The Upward ministry at Bryn Mawr is everything but less than. While the season only lasts for two months, Upward Basketball has evolved into a year-round community for youth with special needs, their families, and those in the congregation who support this vital ministry. Upward hosts award ceremonies, organizes fellowship gatherings, facilitates tournaments, attends Philadelphia Seventy-Sixers’ games, and the athletes were even invited to scrimmage the Phoenixville Area High School boys basketball team this past spring. The goal of the games, community events, and intentional embellishments, is to provide a celebratory environment open and available to all young people regardless of their perceived limitations. “I cannot tell you how moved I was by the whole experience of Saturday morning,” remarked a parent of an Upward athlete. “Not only did I take great joy in watching Alex enjoy his first experience as part of a team, but I was in awe of the ‘veterans’ on both sides: how they cheered and encouraged one another and the newcomers.”
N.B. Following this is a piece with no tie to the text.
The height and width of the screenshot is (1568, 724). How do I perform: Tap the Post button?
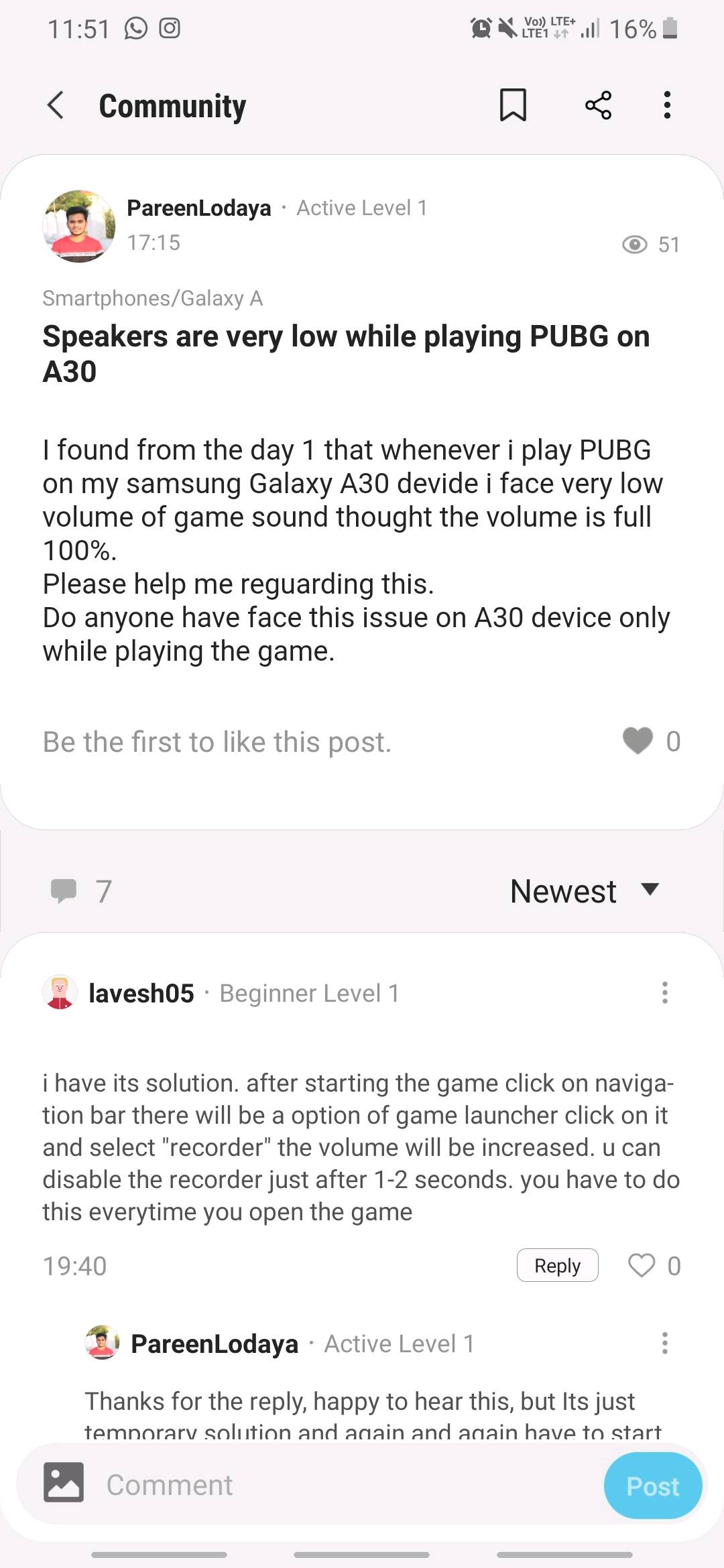pyautogui.click(x=653, y=1486)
The impact of Upward Basketball extends beyond the athletes and their families. The whole congregation at Bryn Mawr, to include youth and adults, has embraced this transformative and inclusive ministry. Teenagers serve as coaches and announcers, adults volunteer as referees and scorekeepers, and others watch as energetic fans eager to affirm those who run up and down the court in pursuit of a basket. Bryn Mawr’s confirmation program has also incorporated a Saturday of service with Upward as a part of their holistic curriculum. Along the way, young people with special needs are valued as the whole persons they are so, when they arrive at youth group or Sunday worship, they are known by name not disability. “For me, it really is a visible expression of the kingdom of God,” remarked Rev. Kellen Smith, Associate Pastor at Bryn Mawr. “Anyone and everyone is invited to take part. As it relates to special needs, any young person with special needs is invited to come and be a part of the community. Any members of the church are invited to take part and have a meaningful role. It really is an intergenerational ministry.”
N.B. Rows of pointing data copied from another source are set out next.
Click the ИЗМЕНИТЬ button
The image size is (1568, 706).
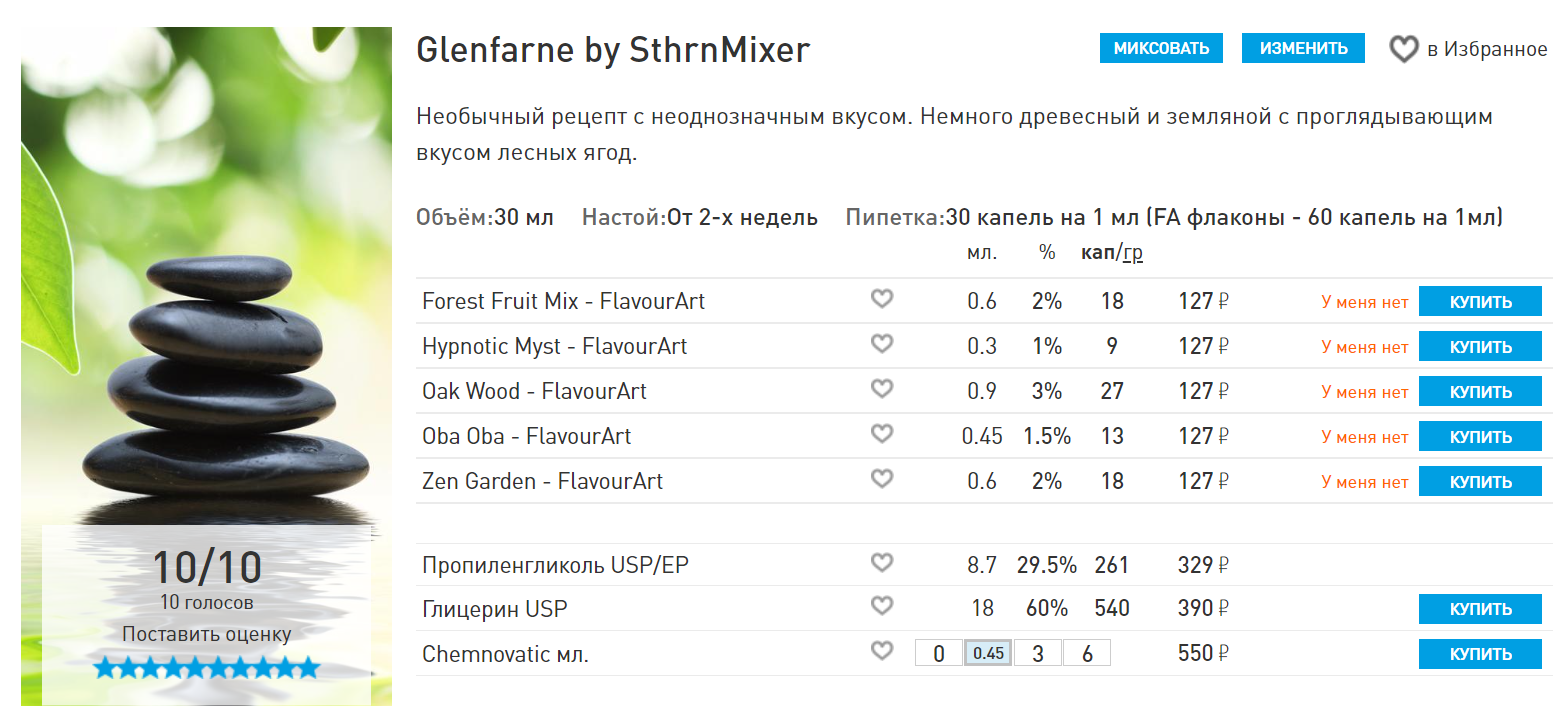tap(1303, 48)
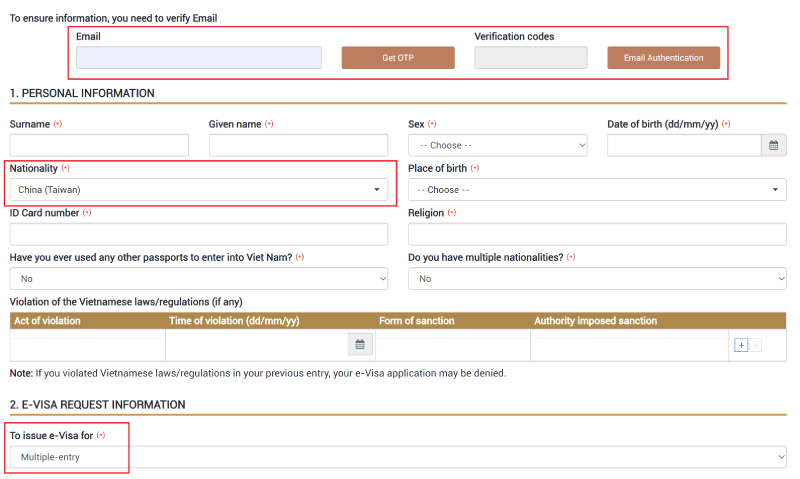Add a violation row with plus icon
The height and width of the screenshot is (479, 800).
click(741, 345)
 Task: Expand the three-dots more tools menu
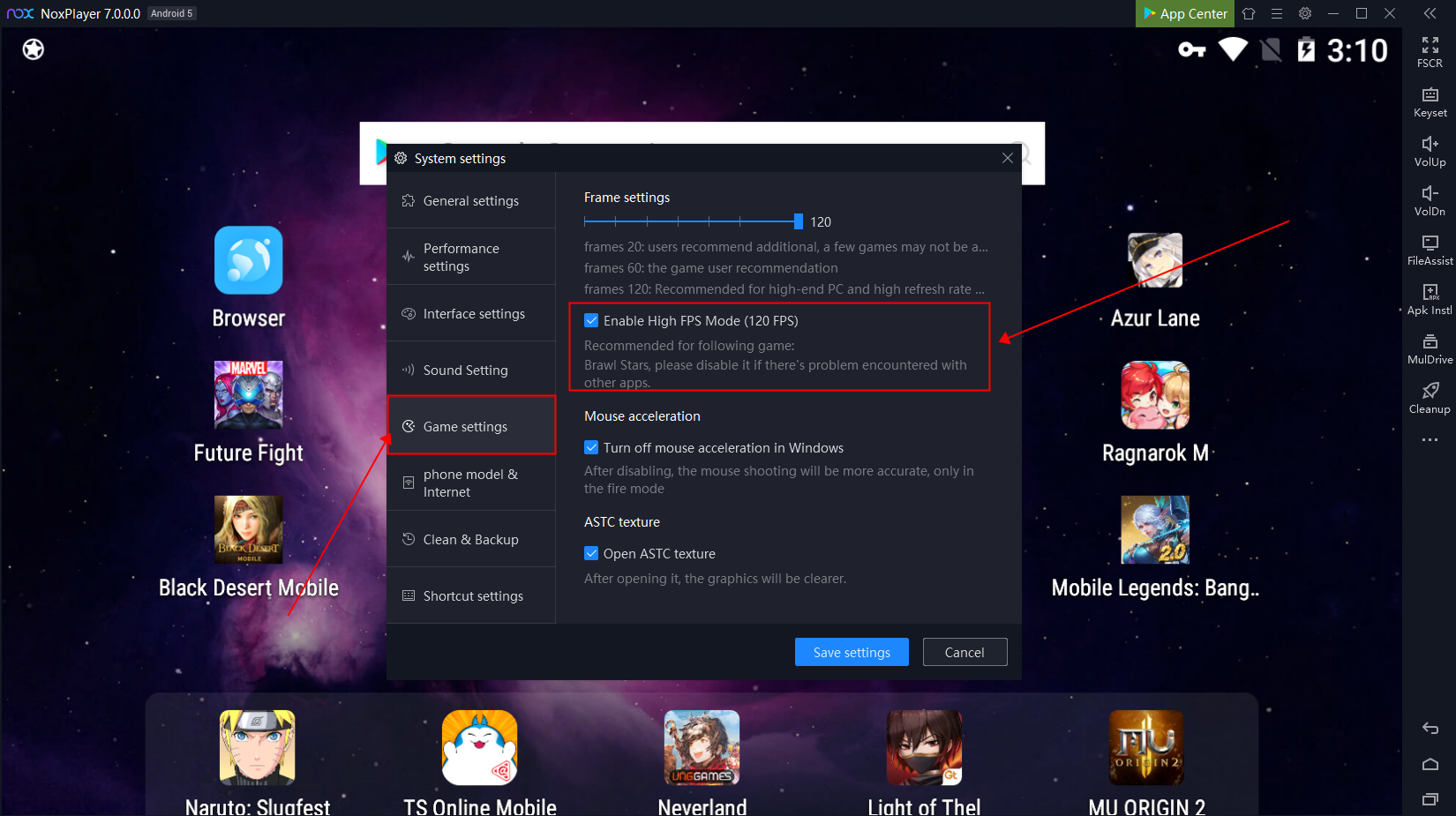tap(1430, 440)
As congregations and faith-based ministries explore how to welcome and affirm the dignity of all people, Upward is a beautiful example of how athletics can serve as sacred channel to share the love of God. Even more, Upward echoes the message of Christ, who invited all to come, play, and join in the festivities of the kingdom of God. Thanks be to God for the basketball ministry at Bryn Mawr. They have truly evened the score alongside their beloved neighbors.